Terry made his full-season debut in 2019, spitting the season between the Hickory Crawdads of the Class A South Atlantic League and the Down East Wood Ducks of the Class A-Advanced Carolina League. He combined to hit .293/.362/.537/.899 with 25 home runs and 80 RBI between the two levels. He was named the Rangers 2019 minor league player of the year. Terry did not play in 2020 due to the cancellation of the Minor League Baseball season because of the COVID-19 pandemic. He was assigned to the Round Rock Express of the Triple-A West for the 2021 minor league season, hitting .275/.349/.533/.882 with 22 home runs and 75 RBI. Terry hit for the cycle with Round Rock on June 18, 2021. On July 23, 2021, Terry's contract was selected and he was promoted to the major leagues for the first time. He made his MLB debut that night, as the designated hitter against the Houston Astros. After starting his career 0–20, Terry recorded his first career hit on August 2, a double off Chris Rodriguez. Terry hit just .089 with 1 RBI over 48 plate appearances for Texas in 2021. On November 5, 2021, Terry was outrighted off the roster and became a free agent.

===Minnesota Twins===
On November 30, 2021, Terry signed a minor league contract with the Minnesota Twins. Terry played in 80 games for the Triple-A St. Paul Saints, slashing .250/.348/.429 with 10 home runs and 32 RBI. He was released on August 10, 2022.
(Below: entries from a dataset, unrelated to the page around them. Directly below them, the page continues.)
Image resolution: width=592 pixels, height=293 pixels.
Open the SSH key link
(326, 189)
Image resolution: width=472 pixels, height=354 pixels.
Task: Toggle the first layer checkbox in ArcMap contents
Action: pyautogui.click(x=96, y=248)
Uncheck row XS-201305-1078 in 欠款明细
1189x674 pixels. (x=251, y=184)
===Gastonia Honey Hunters===
On January 27, 2023, Terry signed a minor league contract with the Baltimore Orioles organization. Terry was released by the Orioles organization on March 26.
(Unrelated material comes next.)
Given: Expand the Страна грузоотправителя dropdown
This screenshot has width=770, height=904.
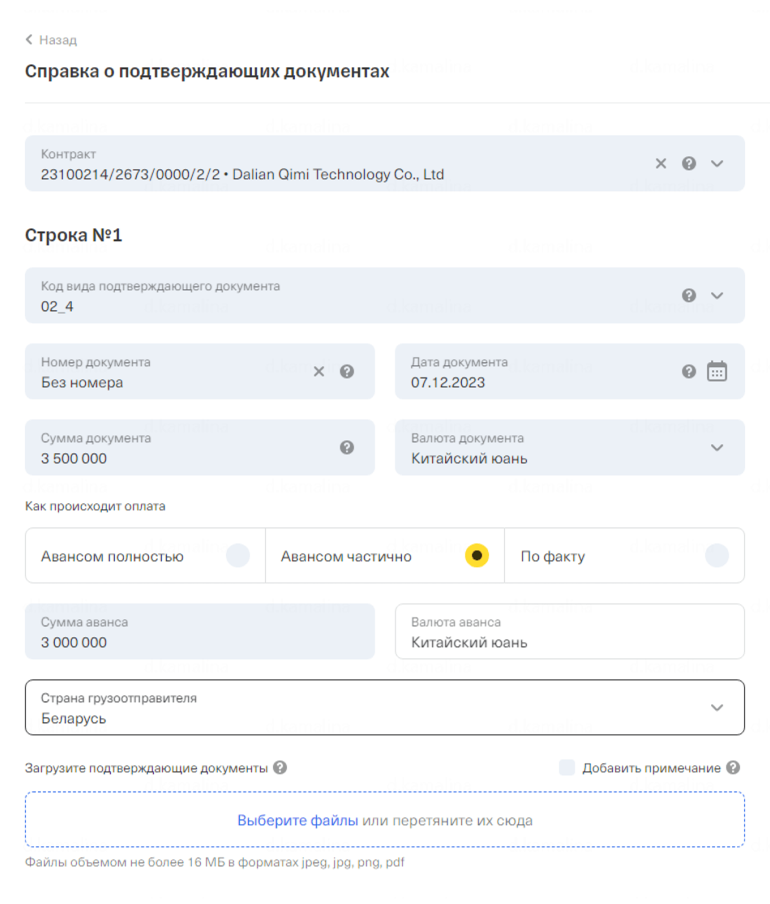Looking at the screenshot, I should point(717,708).
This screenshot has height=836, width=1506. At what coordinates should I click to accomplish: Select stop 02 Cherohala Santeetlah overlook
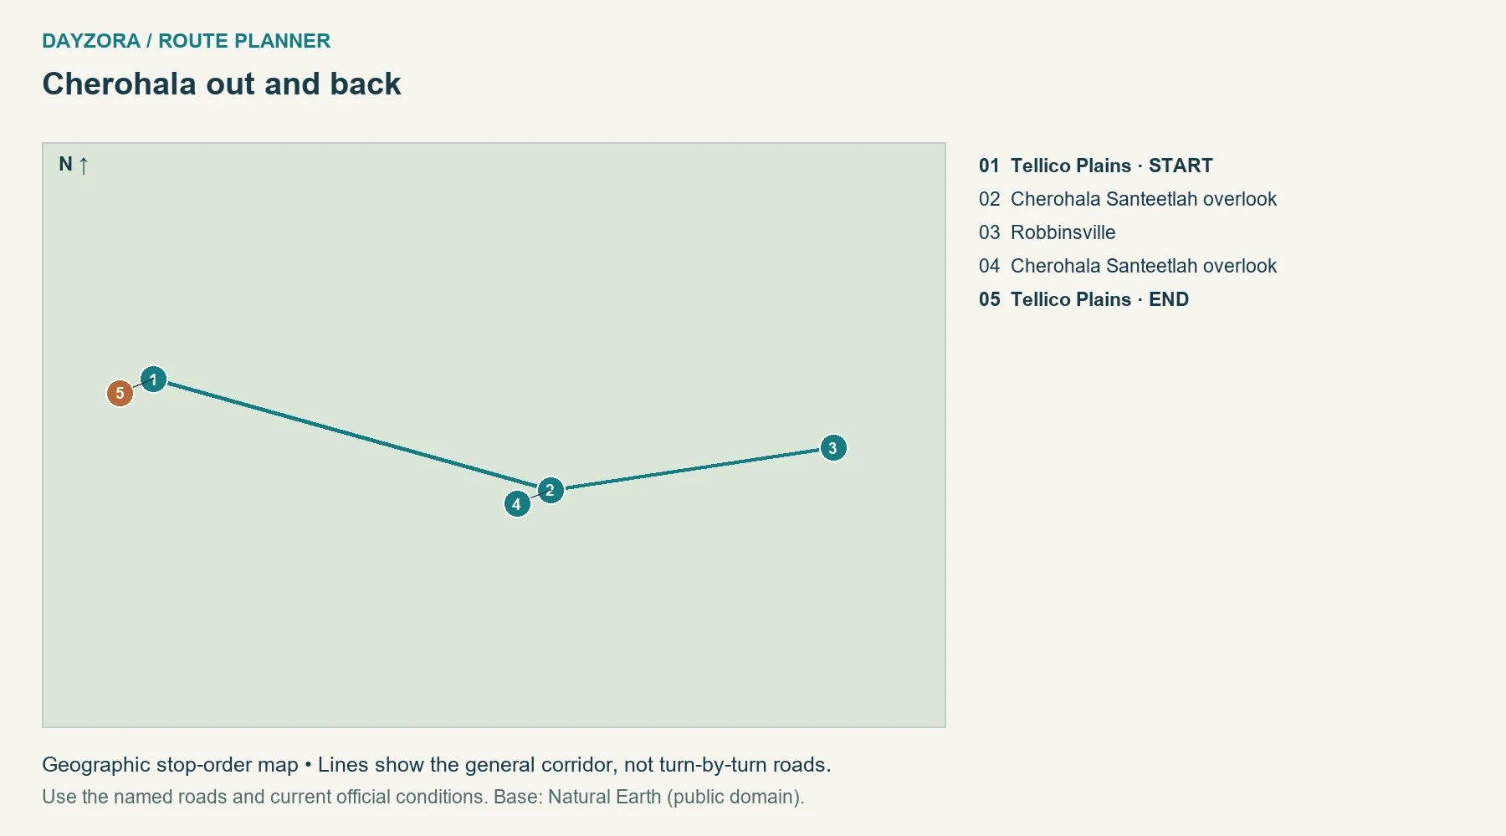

On April 15, 2023, Terry signed with the Gastonia Honey Hunters of the Atlantic League of Professional Baseball. In 61 games for Gastonia, Terry batted .228/.315/.415 with 9 home runs and 29 RBI.

===Lake Country DockHounds===
On July 12, 2023, Terry was traded alongside David Richardson and Steven Sensley to the Lake Country DockHounds of the American Association of Professional Baseball in exchange for three players to be named later. In 43 games for the DockHounds, he batted .225/.320/.583 with 16 home runs and 36 RBI. Terry became a free agent at the end of the 2023 season.

===Hagerstown Flying Boxcars===
On April 22, 2024, Terry signed with the Hagerstown Flying Boxcars of the Atlantic League of Professional Baseball. In 48 games for the Flying Boxcars, he batted .217/.296/.349 with five home runs and 23 RBI. Terry was released by Hagerstown on June 26.

===Lake Country DockHounds (second stint)===
On June 28, 2024, Terry signed with the Lake Country DockHounds of the American Association of Professional Baseball. In 56 games for Lake Country, he slashed .352/.399/.639 with 16 home runs and 51 RBI. He became a free agent following the season.

===Lexington Legends===
On February 10, 2025, Terry signed with the Lexington Legends of the Atlantic League of Professional Baseball. In 112 appearances for Lexington, slashing .309/.394/.555 with 25 home runs, 97 RBI, and four stolen bases.